Data shown:

* * * * * * *

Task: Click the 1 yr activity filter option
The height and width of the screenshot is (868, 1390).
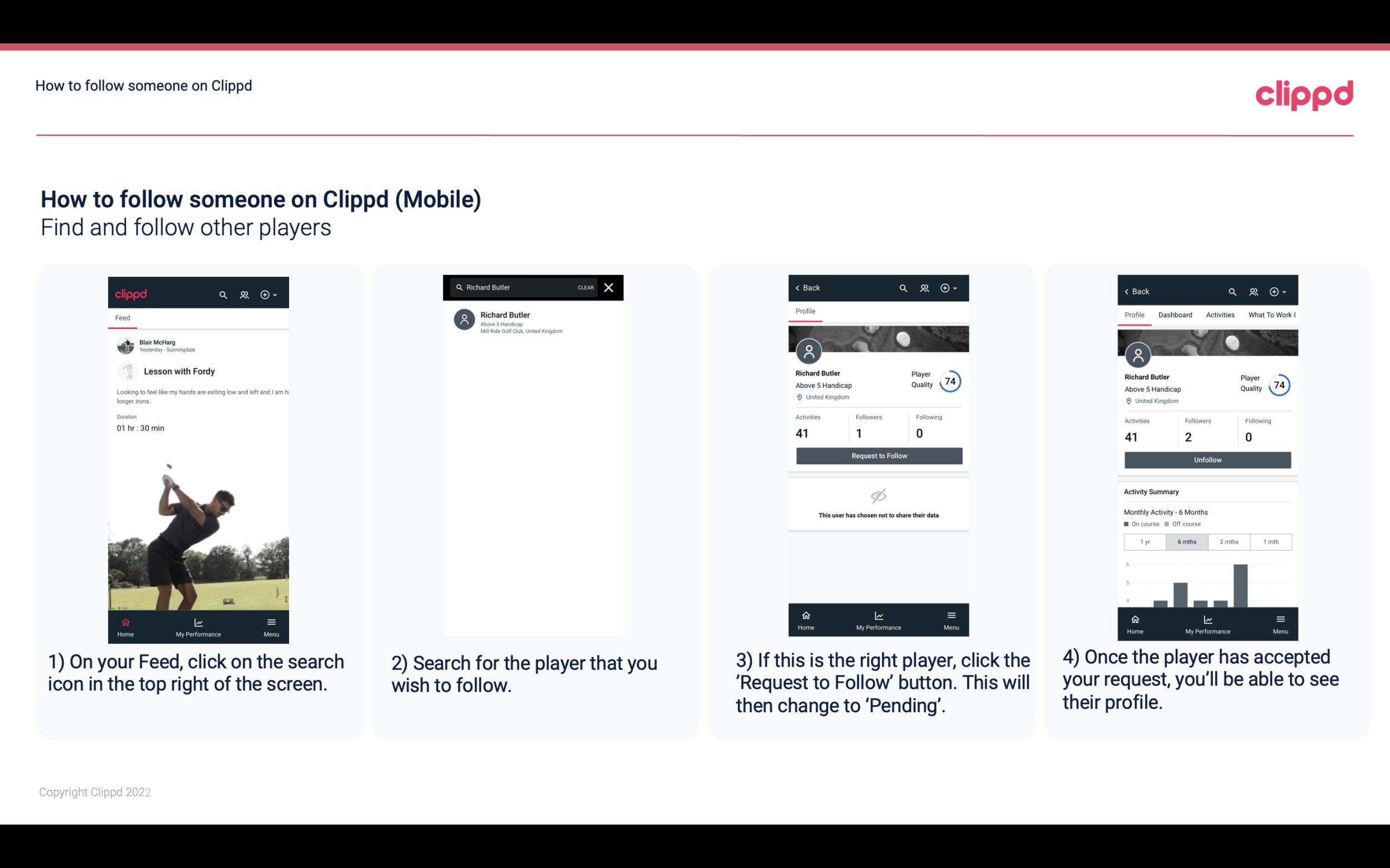Action: pyautogui.click(x=1145, y=540)
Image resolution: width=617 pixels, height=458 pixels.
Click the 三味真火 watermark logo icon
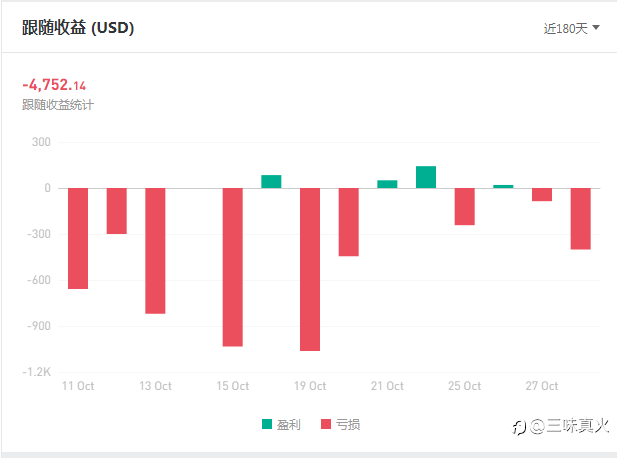[x=519, y=426]
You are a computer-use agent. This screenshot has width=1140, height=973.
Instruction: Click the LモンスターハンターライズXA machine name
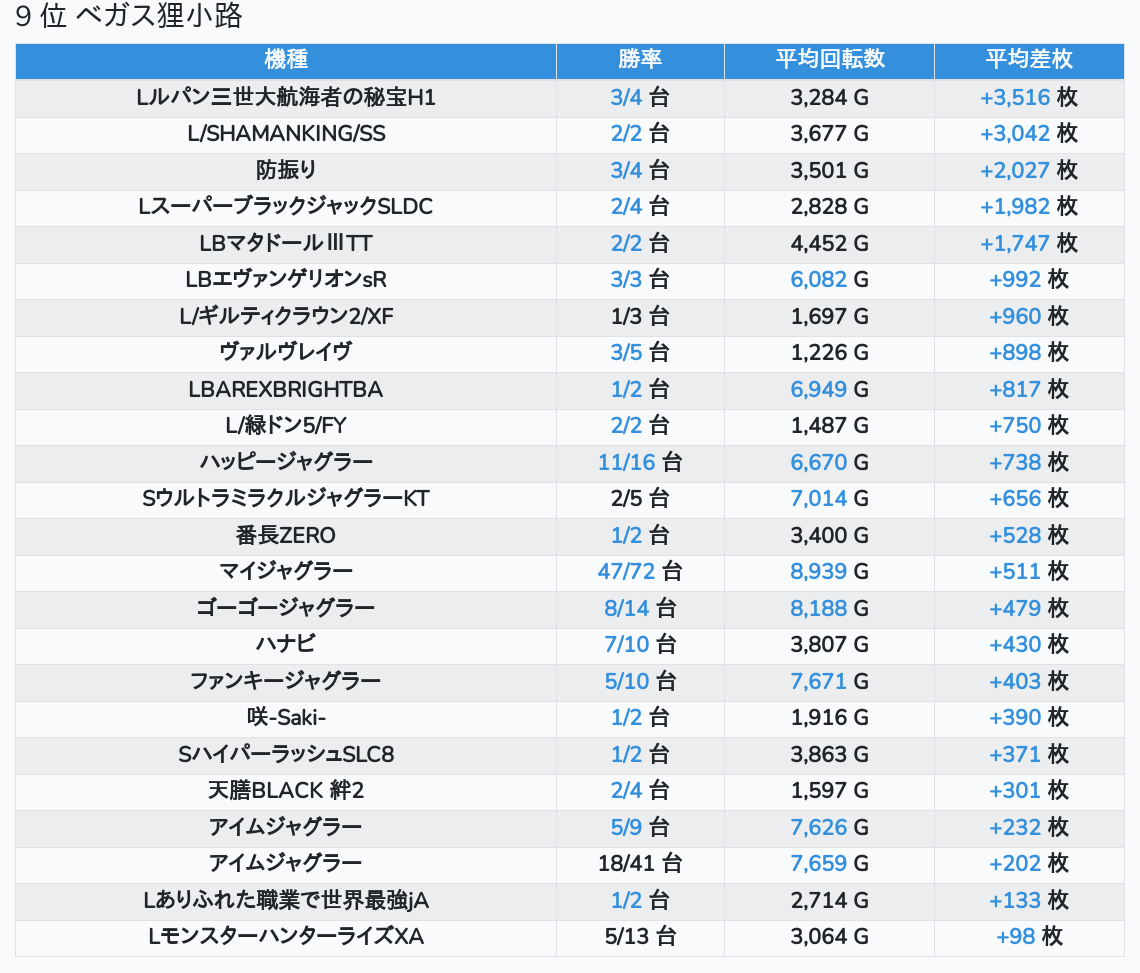click(x=286, y=937)
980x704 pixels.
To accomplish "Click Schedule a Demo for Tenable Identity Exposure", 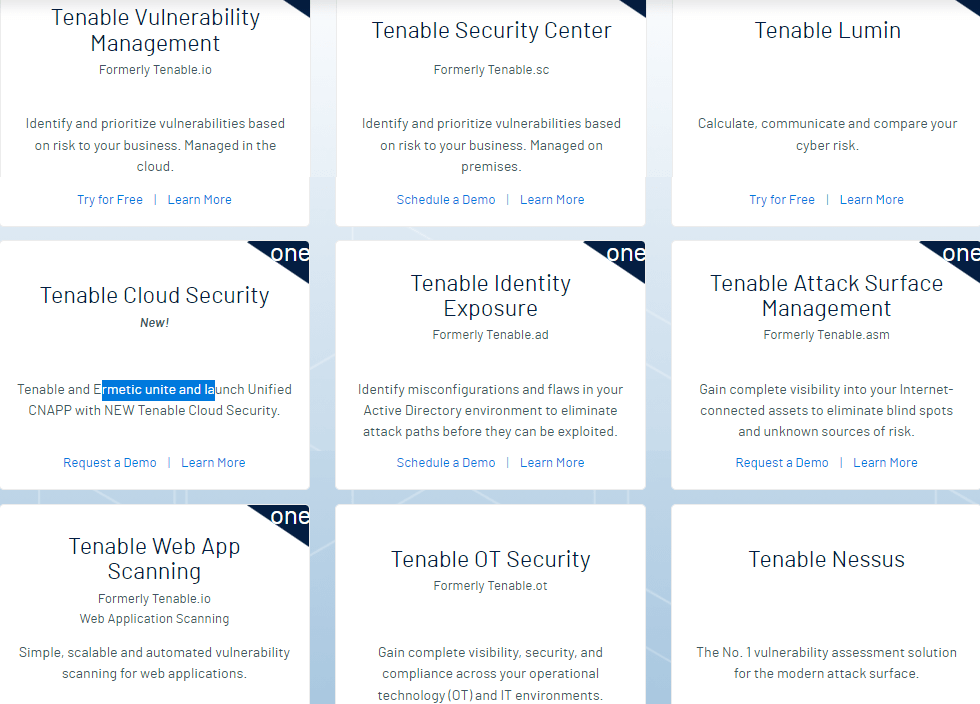I will 446,462.
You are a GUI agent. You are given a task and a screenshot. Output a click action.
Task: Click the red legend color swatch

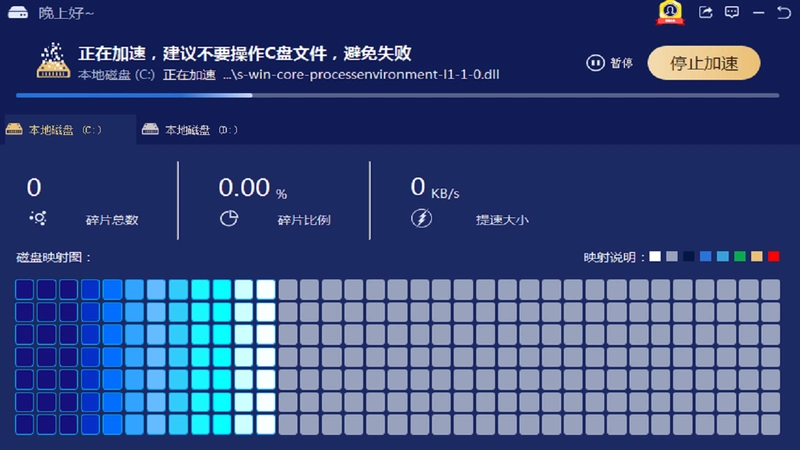(x=773, y=257)
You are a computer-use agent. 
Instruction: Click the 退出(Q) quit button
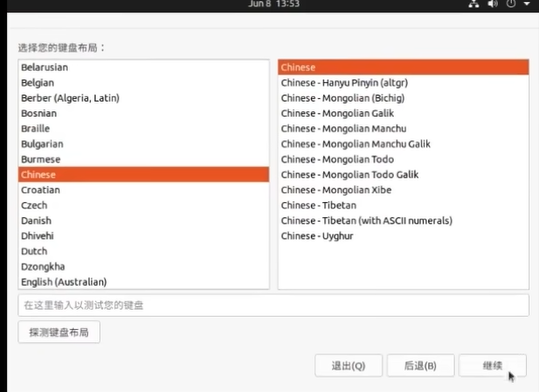pos(348,366)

* * * * * * *

Exercise brief:
Reproduce only the lines from the line with "Task: Click the red legend color swatch" to the end of the entries. Keep both ends, copy them exactly, and omit every picture.

Output for this exercise:
Task: Click the red legend color swatch

(x=773, y=257)
You are a computer-use agent. 
Instruction: Click the 退出(Q) quit button
pos(348,366)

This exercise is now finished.